C. Why Should You Take A Towing Course?
I felt that it was important for me to learn to tow the caravan for a number of reasons;
1. Share the Driving
If we do long journeys, it is safer to share the driving.
2. In Case of Injury
If something did happen – like Mark was suddenly taken ill or even just twisted his ankle – I would be able to take over at the wheel. (This DID happen – had I been unable to tow, we would have been stuck in Budapest for weeks when Mark broke his ribs.)
3. Reduction In Insurance
There is also a good chance that completing a towing course will result in a reduction in your caravan insurance.

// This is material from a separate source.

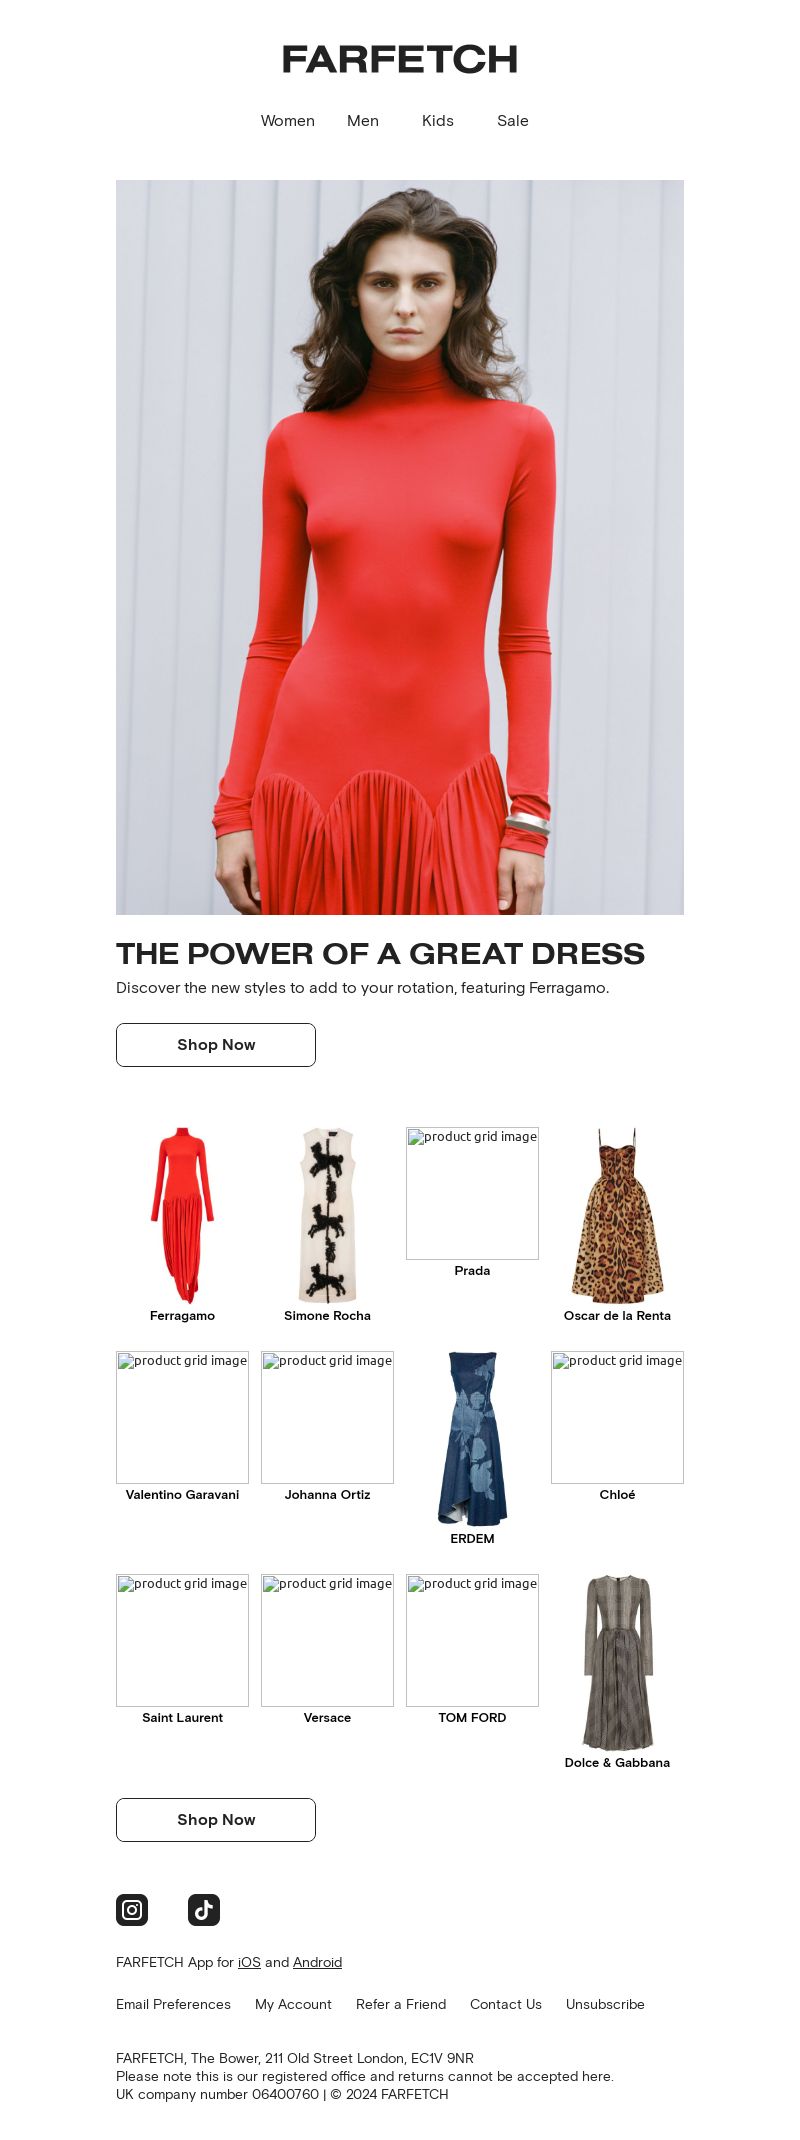Click the Unsubscribe link
Image resolution: width=800 pixels, height=2140 pixels.
605,2005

Insurers look kindly on well-trained drivers for one reason only – you are less of a risk; to yourself and other road users and are less likely to damage those expensive assets – your beloved caravan and tow car.
It’s your life; your van; you decide if you think it’s worth it.
D. Where Can I Learn To Tow?
You can book yourself on a short try-out session – there are free towing and manoeuvring experiences at many of the Caravan, Camping and Motorhome Shows. While this is a useful taster, it is not enough in itself.
The Caravan and Motorhome Club run a two-day Practical Caravanning Course several times a year, so I signed myself up. The course covered manoeuvring as well as many other subjects that have proved invaluable. It gave us a boost of knowledge just when we needed it – at the start of our caravanning career. The C&CC also run towing courses.
You can read about how “The Woman at the Wheel” got on in her Towing Course here!
E. Is My Car Suitable To Tow?
It is also important to ‘match’ your caravan and tow car to ensure that you have a safe and legal combination in terms of weights and pulling power. The Caravan & Motorhome Club and the Camping & Caravan Club both offer a free matching service to members while Towsafe offers the service for a small fee.
F. Safety Checks Before You Tow
Click here for a comprehensive list of the checks recommended by the DVSA (Driver and Vehicle Standards Association) that you should carry out every time you tow a trailer, caravan or horsebox with a car, to make sure you’re towing safely and legally.
You can be fined up to £2,500, be banned from driving, and get 3 penalty points for using a vehicle in a dangerous condition.
Keeping your vehicles well maintained and serviced will go a long way towards ensuring that they are safe. You can also get a free safety check for a trailer up to 3,500kg through the National Trailer and Towing Association’s (NTTA) free safety checks scheme.
- To Tow or Not to Tow? – Is it Safe to Tow in High Winds?
- RAC Complete Guide to Towing a Caravan & The Camping and Caravanning Club basic guide on how to tow a caravan.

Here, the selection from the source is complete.